Heart's sold-out concert last night at the Hard Rock Rocksino reinforced the concept that these classic rockers despise resorting to nostalgia for impact. After opening the 75-minute set with a slinky, funky version of "Magic Man," the band launched directly into "Heartless," whose dueling chorus vocals between sisters Ann and Nancy Wilson were as sharp as a fine-point pen. Subsequent tunes were just as punchy: "Bebe Le Strange" felt like a vintage punk rave-up; Ann Wilson erased any '80s cheese from "What About Love" by injecting bluesy swagger into her vocal performance; and the already-fierce "Kick It Out" had more guitar oomph and rhythmic swing than normal.

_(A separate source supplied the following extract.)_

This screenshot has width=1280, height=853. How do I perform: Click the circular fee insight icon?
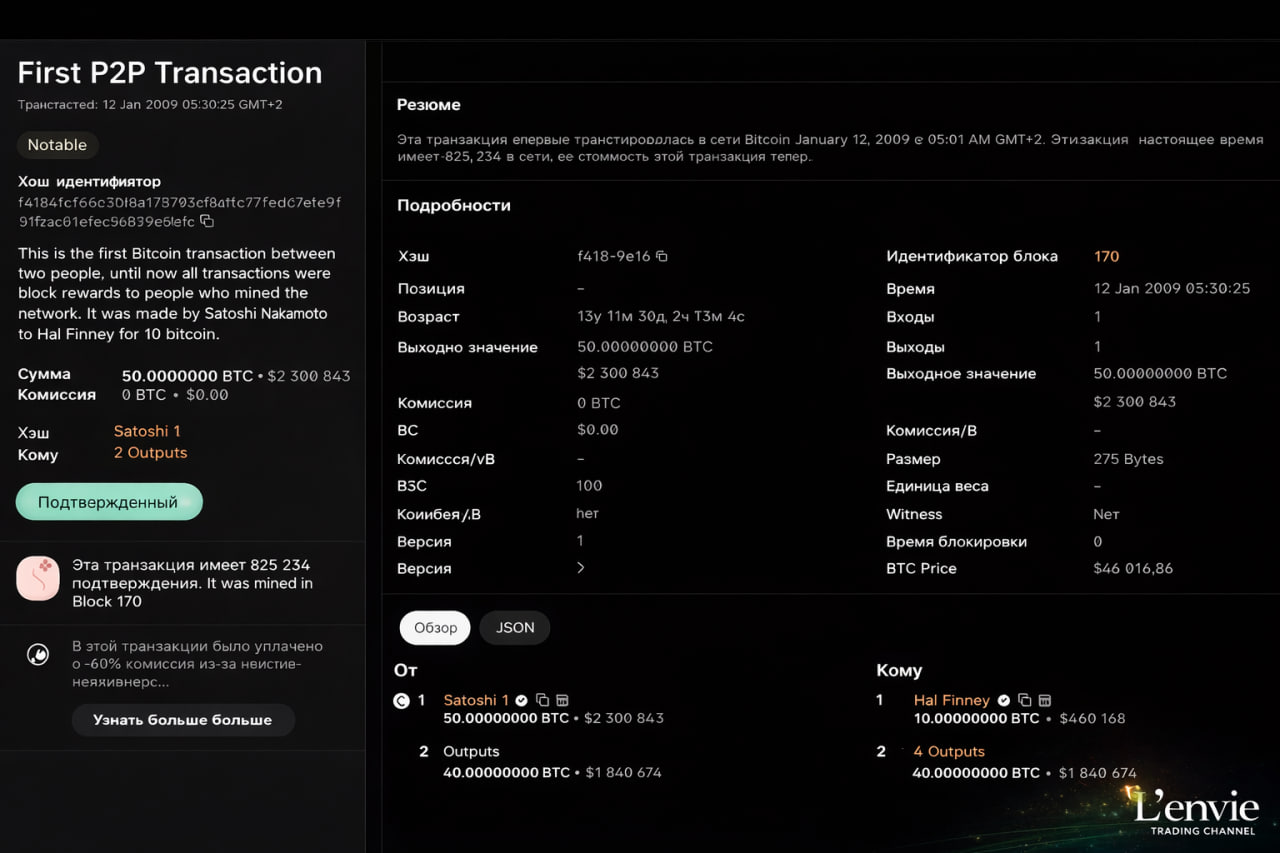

You can see a slideshow from the concert here
The sheer power of these moments made the mid-set performances of the vulnerable ballads "These Dreams" and "Alone" feel somewhat out of place. Yet a rare (and welcome) performance of the Nancy Wilson-fronted standout "There's The Girl" was more successful, despite a muted crowd response: The song matched shimmery retro keyboards with the younger Wilson's pleading, mysterious vocals.
Heart was clearly having a great time performing and sounded looser and more energized than they did at their 2013 Blossom concert with Jason Bonham's Led Zeppelin Experience. Ann Wilson's rubbery facial expressions and animated gestures especially delighted, while sister Nancy Wilson's irrepressible onstage kicks and twirls as she performed felt more playful. Paradoxically, this didn't dampen her performance: In fact, both her acoustic guitar intro to "Crazy On You" and cascading electric guitar intro to "Barracuda" possessed more bite.
The same can also be said about Heart's cover choices at the show. "This is a Seattle song," the band noted matter-of-factly, before launching into a wicked, raw take on the Sonics' garage-rock classic "The Witch." In turn, this nugget was preceded by a roaring take on another gem, Robin Trower's "Day of the Eagle." And to cap off the night, the encore featured a trio of Led Zeppelin covers, including a galloping, rumbling "Immigrant Song" and a sprawling "No Quarter"; the latter found Ann Wilson lightheartedly howling like a wild animal at the line, "The dogs of doom are howling more." The concert ended with an exuberant take on "Misty Mountain Hop," which found the Wilson sisters shimmying, grinning and bouncing along to the music, first and foremost still fans of the song.